I have to admit I’m more excited about the Paralympics than I’ve ever been for the regular/normal/ordinary Olympics.

Maybe it’s because of the cool ad campaign for the Para’s –the Public Enemy track banging while the Paralympians look all surly on-screen, Murderball wheelchairs slamming into each other, and the blades that Oscar Pistorius runs on look a bit like alien legs, awesome.

Or maybe it’s because regular, normal and ordinary is a bit boring.

A while back I had a beer with a marathon runner. He had lost his leg in a motorbike accident and what would make most people shrivel up under the bedsheets and bemoan their potential invalidity didn’t stop him from sucking it up and just getting on with his life.

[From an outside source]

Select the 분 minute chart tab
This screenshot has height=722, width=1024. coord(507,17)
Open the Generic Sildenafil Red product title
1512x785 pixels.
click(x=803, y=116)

He told me that after running for tons of hours it was his ‘good’ leg that ached and gave him gyp. His lost limb, as you’d expect, didn’t give him any problems at all. He even mentioned that it would be a lot easier if he had two prosthetics instead of only the one.

Kind of casts doubt over the expression: If it ain’t broke, don’t fix it.

According to all the sci-fi flicks we’ll soon be replacing our ears with mobile phones and iPods, exchanging our eyeballs for digital thingies that can upload holiday snaps to Facebook and zoom in like Superman’s, and chopping off our arms so they can be replaced with bionic ones. And when all this ramps up we’ll be jostling for mega-legs that run faster, jump higher and turn footballs into cannonballs.

A couple of years back the Olympic committee didn’t want SA’s Ozzie Pistorius to compete with the norms, saying his blades gave him an unfair advantage. So it only seems logical that in a few decades’ time it’ll be the Paralympians that break all the records.

But the Paralympics is about more than sporting achievement, and in my mind is more important than the regular/normal/ordinary/boring Olympics. The Paralympics has the power to inspire not just the disabled, but every one of us. In fact, it should make the rest of us feel shame for every time we gripe about the weather or our boss or anything for that matter.

The boring Olympics might highlight the physical triumphs of exceptional men and women, but the Paralympics does more – it showcases the triumphs of the spirit, and the strength of the soul.